Jon Stewart’s Defense of Arrested Comic Results in Complaint from Egyptian President

The U.S. State Department is talking about Jon Stewart's bashing of Egyptian President Mohamed Morsi for arrest of comic Bassem Youssef 

Jon Stewart, who has attracted praise and brickbats for his missives for his years hosting Comedy Central’s “The Daily Show,” drew a whole new kind of reaction Wednesday.

After Stewart mocked Egyptian President Mohamed Morsi for the arrest of satirist Bassem Youssef, the country’s ruling party retaliated by linking to a video suggesting Jews controlled the American media.

In a fast paced series of developments, Stewart’s action quickly crossed from comedic diplomacy into real diplomacy.

By Wednesday afternoon, the U.S. State Department was talking about what happened at its daily briefing about international issues.

The developments started when the U.S. embassy in Cairo tweeted a link to a video of Stewart on “The Daily Show’s” April 1 telecast ripping Morsi for taking after Yousef. Yousef has appeared on “The Daily Show” and is a friend of Stewart’s.

One part of Stewart’s attack featured videotaped comments of what Morsi said about allowing criticism immediately after being elected with what has been happening in Egypt since. In another, Stewart suggested that Morsi was doing exactly what he criticized former Egyptian Hosni Mubarak for doing. Stewart also suggested that Morsi shouldn’t be worried and cited his own lack of success in changing America’s government.

The U.S. embassy’s tweet drew a quick complaint from Egypt’s office of the president. The complaint suggested the tweet was inappropriate for an embassy and “negative political propaganda.”

That apparently prompted the embassy to temporarily take down its Twitter feed, only to restore it later.

Then the Egyptian Muslim Brotherhood, which sponsors Morsi’s Freedom and Justice Party, used its Twitter account to post a link to a 2010 al-Jazeera report about a fight between Stewart and former CNN anchor Rick Sanchez and a radio interview in which Sanchez said Jews control the American media

Finally State Department Spokesperson Victoria Nuland spent the first few minutes of her press briefing Wednesday answering questions both about the Tweet and the Cairo embassy’s temporary removal of it.

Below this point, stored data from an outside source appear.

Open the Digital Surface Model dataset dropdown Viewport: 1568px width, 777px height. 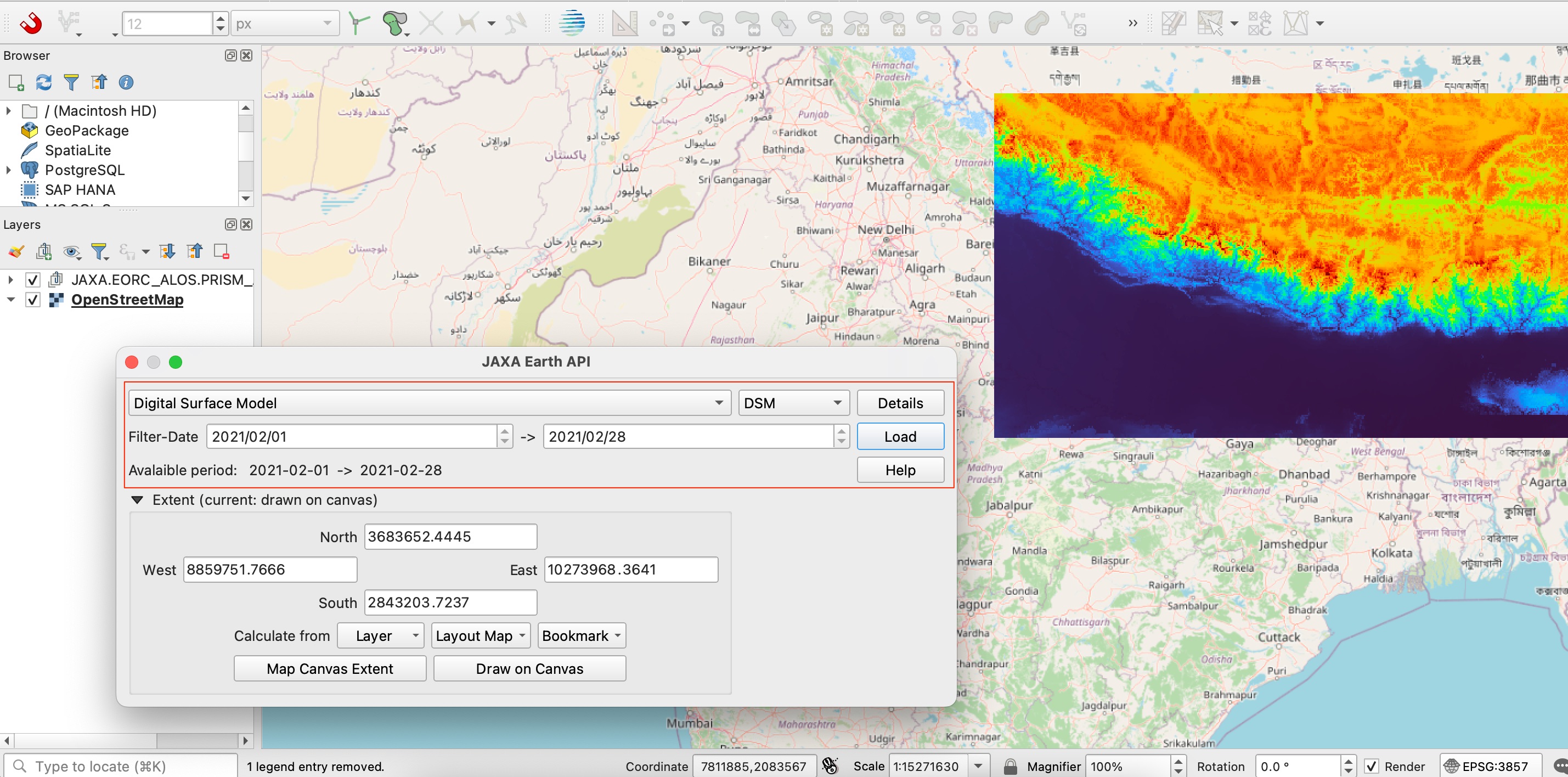pos(429,403)
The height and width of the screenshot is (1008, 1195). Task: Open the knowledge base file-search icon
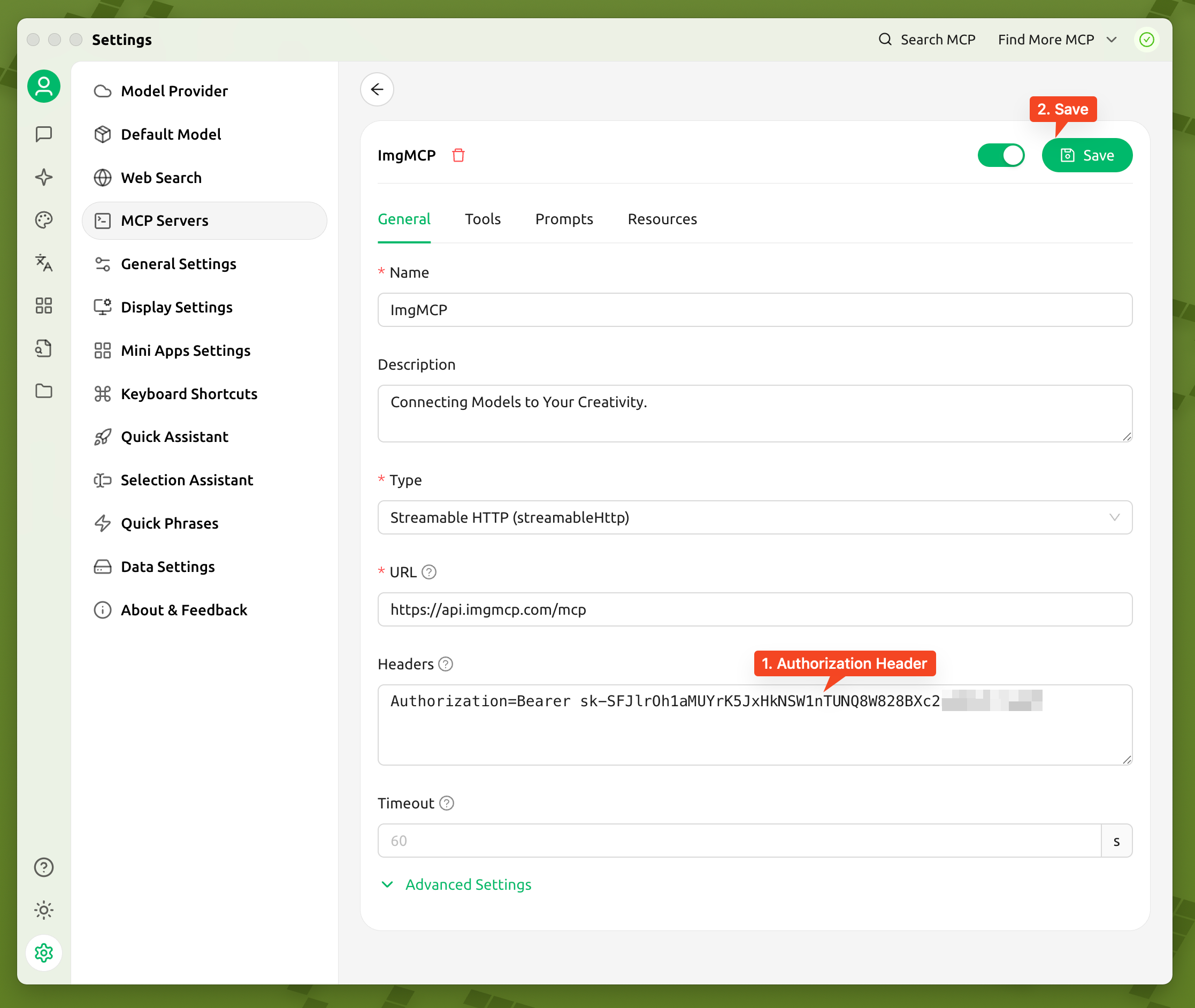pos(43,348)
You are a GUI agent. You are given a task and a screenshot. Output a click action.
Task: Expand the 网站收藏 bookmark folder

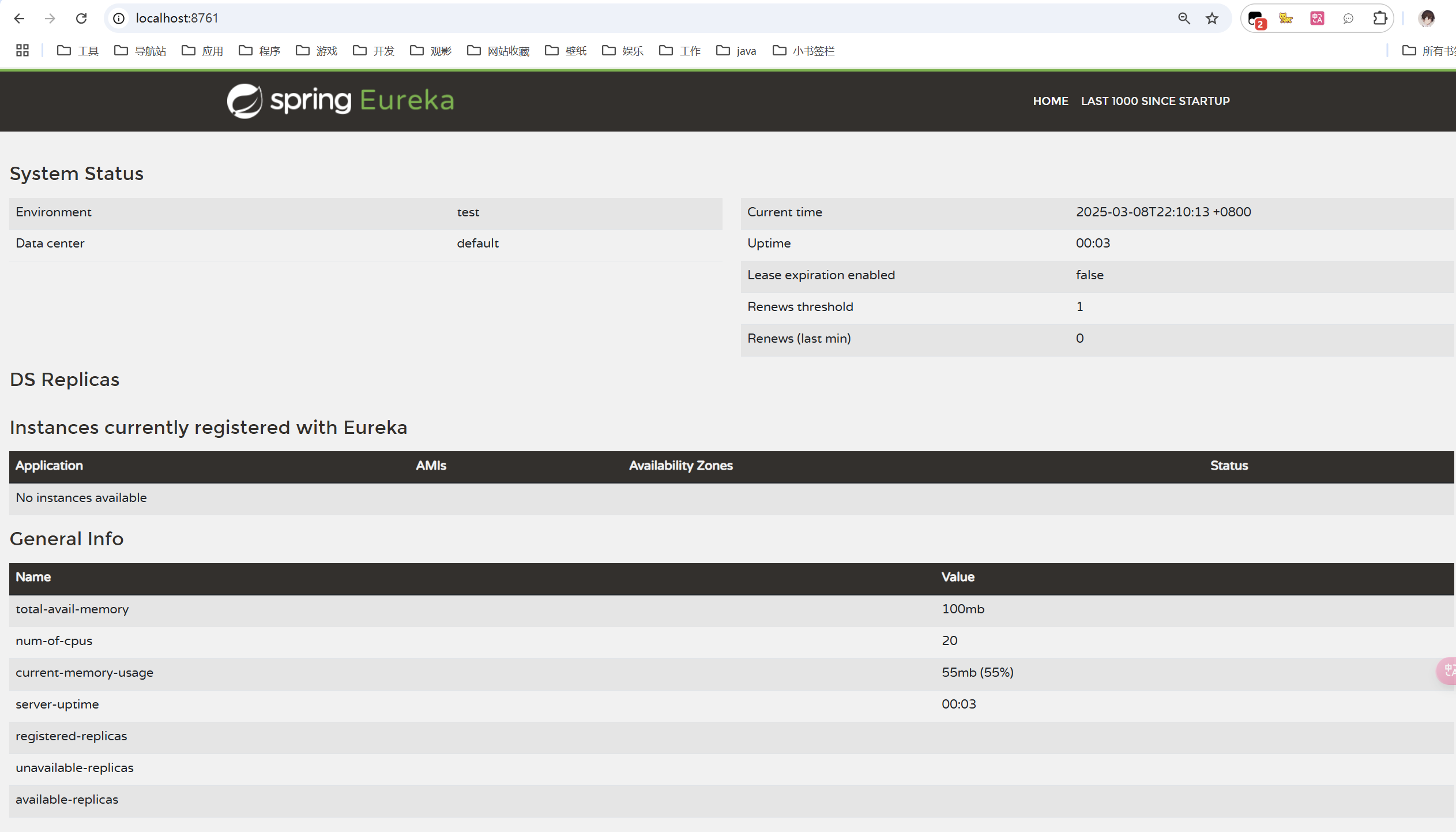498,51
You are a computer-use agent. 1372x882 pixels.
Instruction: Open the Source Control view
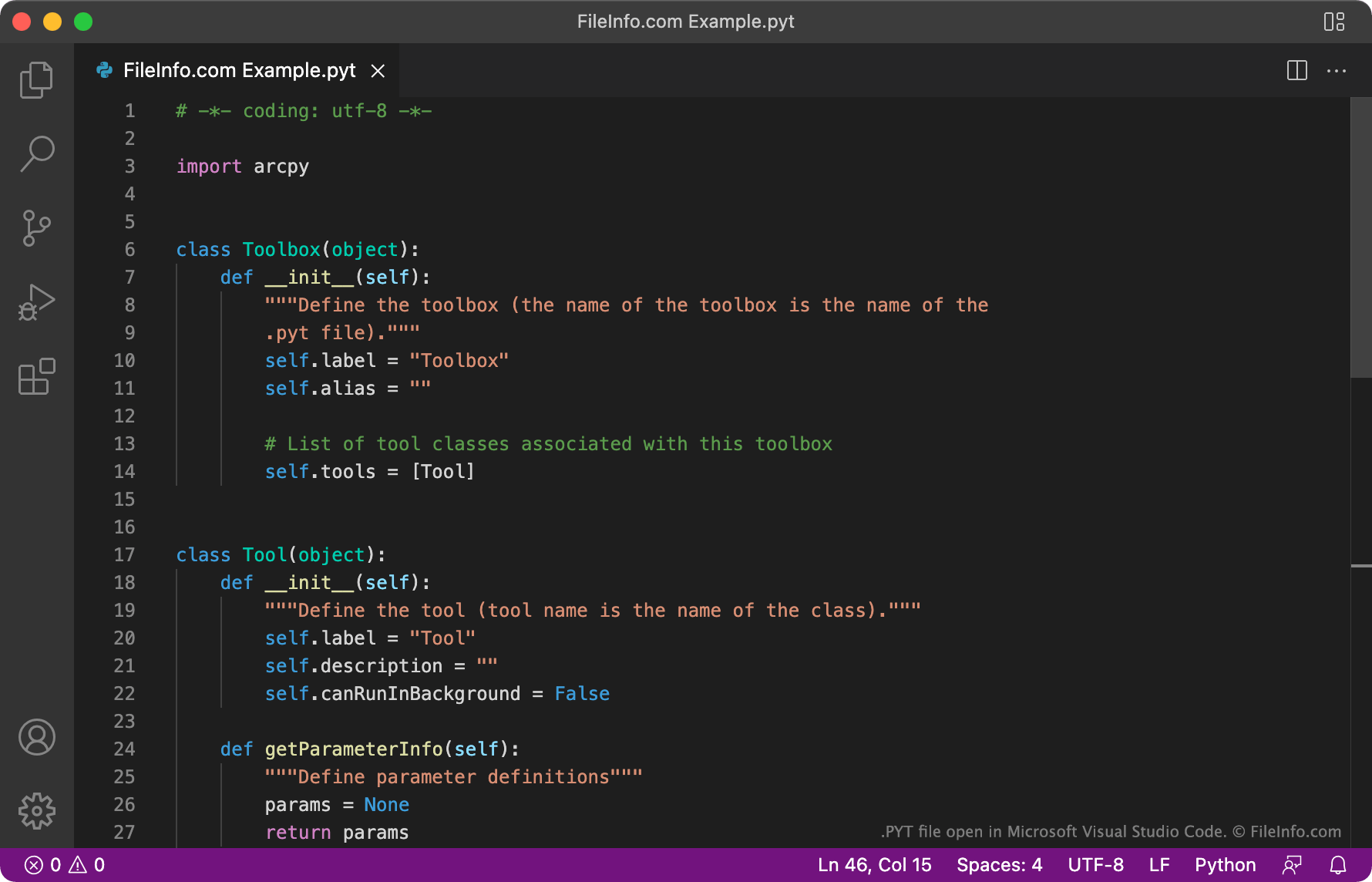36,227
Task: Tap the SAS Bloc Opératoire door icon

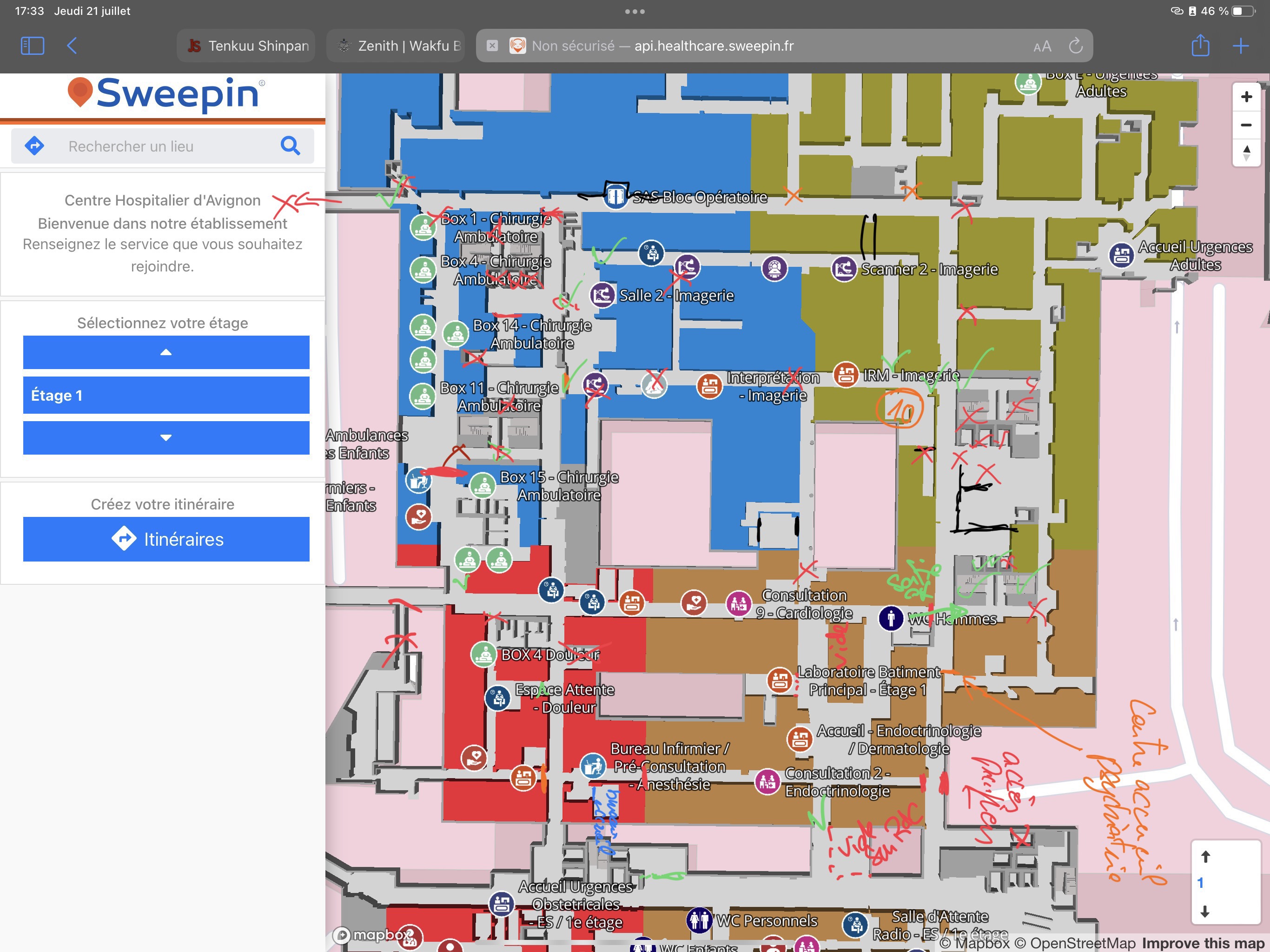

Nuland said that the Embassy “came to the conclusion that the decision to tweet it in the first place didn’t accord with post management of the site.” She said Washington suggested all agencies need a Twitter feed, but she declined comment on the agency’s decision to make “public content” available in its feed.

“We’ve had some glitches with the way the Twitter feed has been managed,” she said. “This is regrettably not the first time. We are now — or I should say Embassy Cairo is now working to remedy those glitches and they’re looking at how they manage the site.”

A Comedy Central spokesman declined comment on the events.